Parece, que en esta era de incertidumbre y urgencias, nos olvidamos de algo esencial: volver a hacernos preguntas. Para una mayoría, la manera en la que se narran los relatos que hay detrás de la comida, es la única forma en la que la gente experimenta y tiene acceso a ellos. Quizás, por ello, debamos quitar las mesas impuestas y aceptadas y tengamos que volver a ponerlas, sin reparo, desde el principio. Con nuevos puntos de partida, cuestiones y por qué no, también con más espacio: invitemos a esta mesa a ese colectivo que tanto se infravalora y que es esencial porque son ellos los que nos sostienen. No, no solo agricultores, jornaleros, pastoras o ganaderas. Hablo de las trabajadoras migrantes. Para hacernos preguntas de verdad acerca de lo que hay detrás de lo que comemos, quizás debemos escuchar de una vez a las personas que nuestro sistema alimentario esconde y no visibiliza. Para que volvamos a valorar la comida, y a preocuparnos por ella, puede que tengamos que contar primero que hay detrás de cada plato. Una buena vida, entre otras cosas, no puede entenderse sin soberanía alimentaria y sin estar en cercanía con la procedencia de los alimentos, por ejemplo. ¿Por qué el sistema industrial se empeña tanto en esconder los orígenes y las formas de producción de lo que comemos? La distancia también crea sombras, hace más fácil mirar para otro lado, y no debemos olvidar que nuestra manera de comer no deja de estar unida a circunstancias sociopolíticas, económicas, también de poder y privilegios entre otras, que dejan huella y marcan nuestras vidas.

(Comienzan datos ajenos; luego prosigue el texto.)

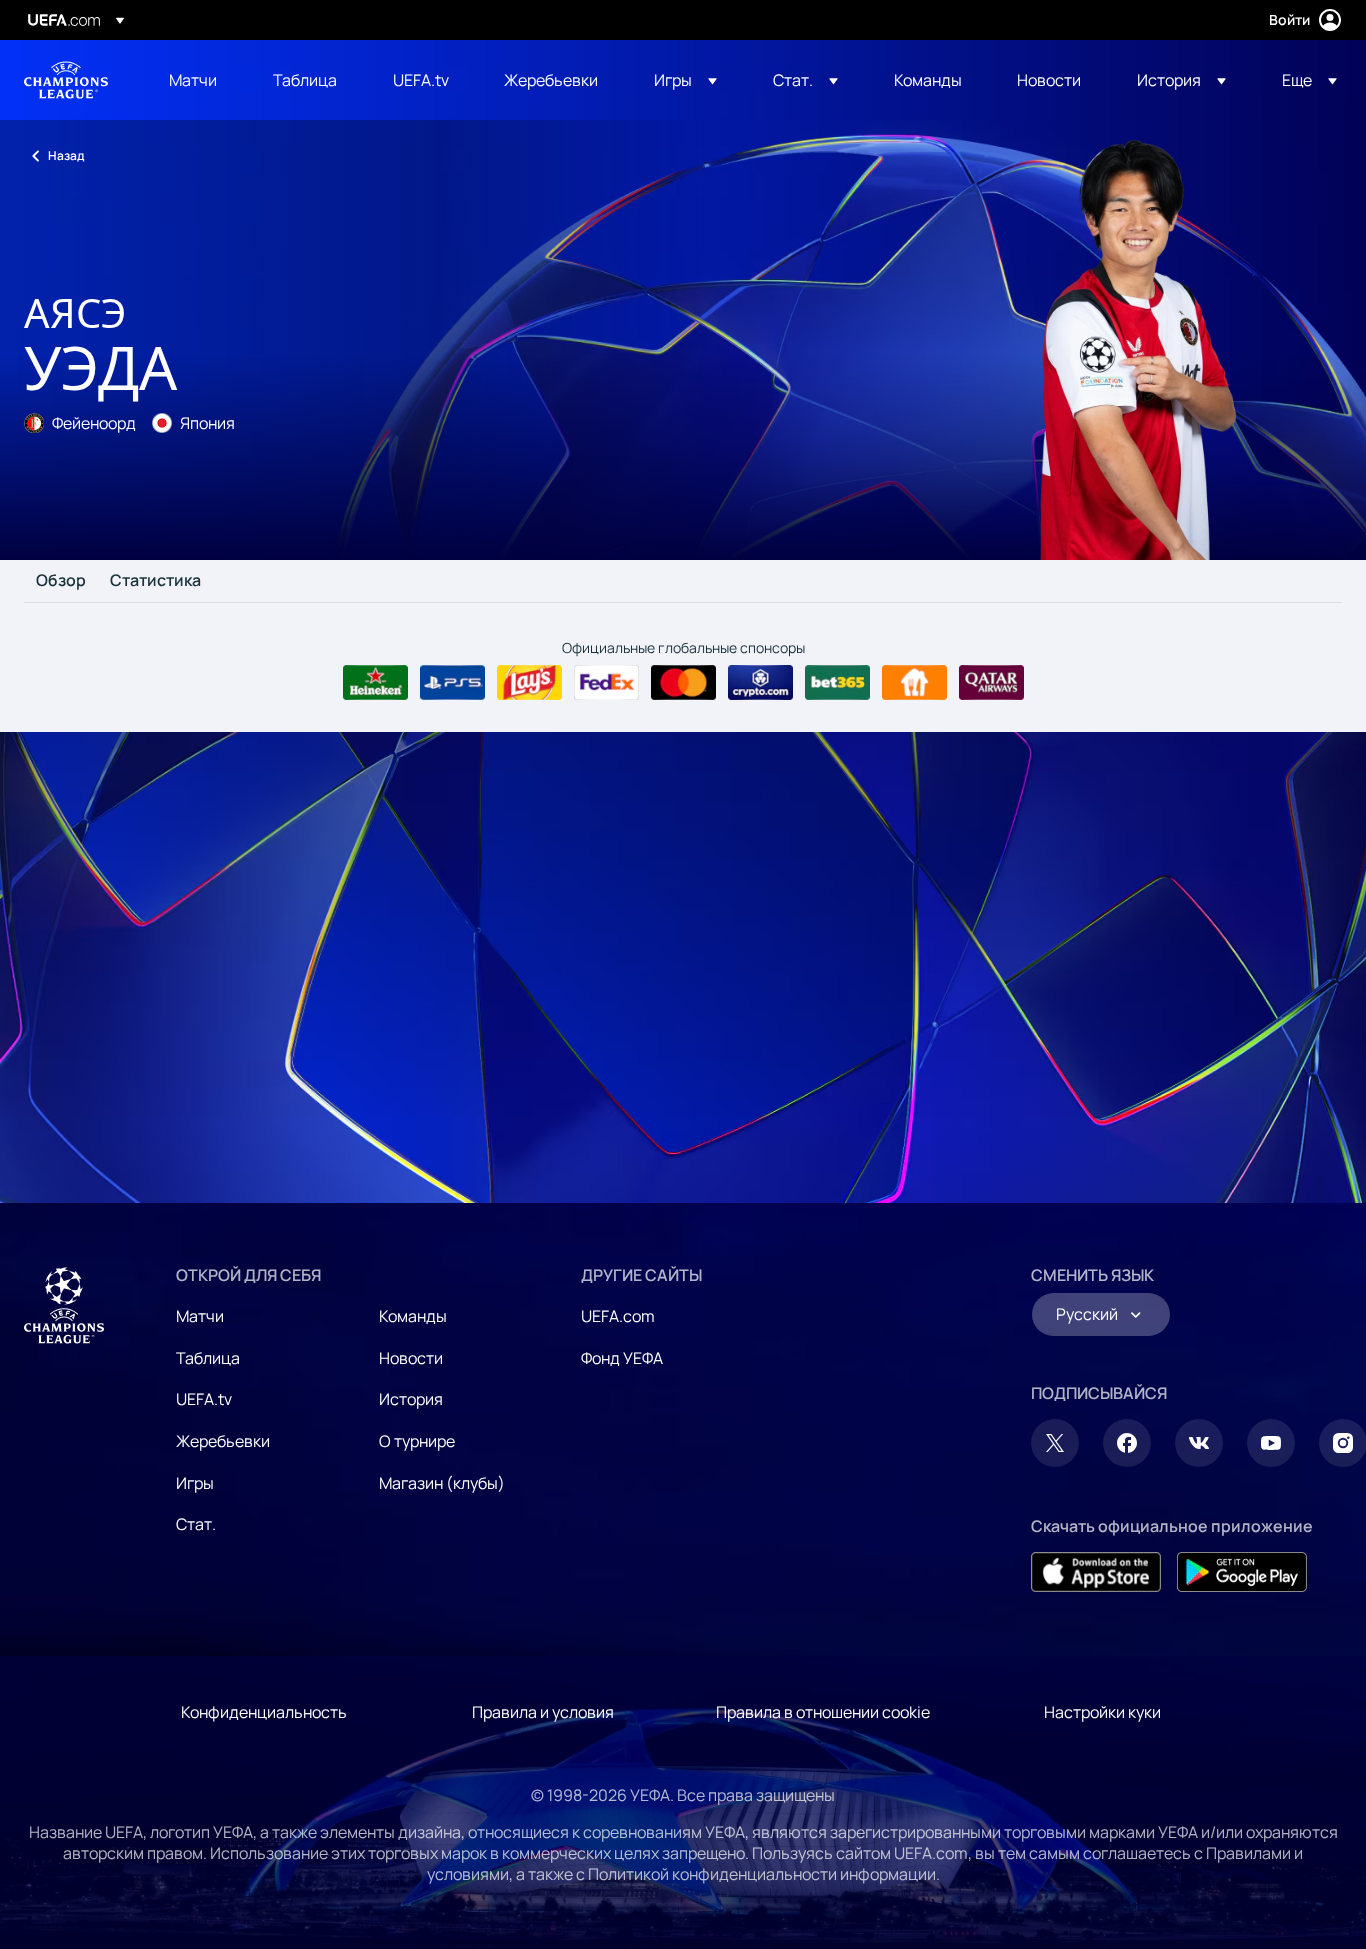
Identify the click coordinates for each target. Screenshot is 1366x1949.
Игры (195, 1483)
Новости (411, 1358)
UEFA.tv (204, 1399)
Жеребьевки (223, 1441)
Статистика (155, 581)
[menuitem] (196, 80)
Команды (413, 1316)
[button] (685, 80)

En Sitopía, el magnífico ensayo de Carolyn Steel, la escritora afirma que muchos de los mayores desafíos con los que vivimos y a los que nos enfrentamos, como la extinción masiva, la emergencia climática, la erosión del suelo, la resistencia a antibióticos, la contaminación, las enfermedades relacionadas con la comida y la escasez de agua, están directamente relacionadas con el hecho de que no valoramos la comida. Sé que no todos tenemos el privilegio de hacer las preguntas adecuadas y de preocuparnos por la comida, pero aquellos que podemos deberíamos hablar y cuestionar a este sistema dominante hiperextractivista que contamina, erosiona, precariza, agota y enferma. Esta ahí, tan cerca: la comida puede ser la mejor herramienta que siempre hemos tenido para construir y reimaginar otros futuros. Nos enlaza de manera única con otras personas, ideas y mundos. Necesitamos cambiar la manera en la que comemos y producimos comida. ¿Qué mejor forma de empezar a preguntar y conversar por otro mañana posible que alrededor de una mesa compartida?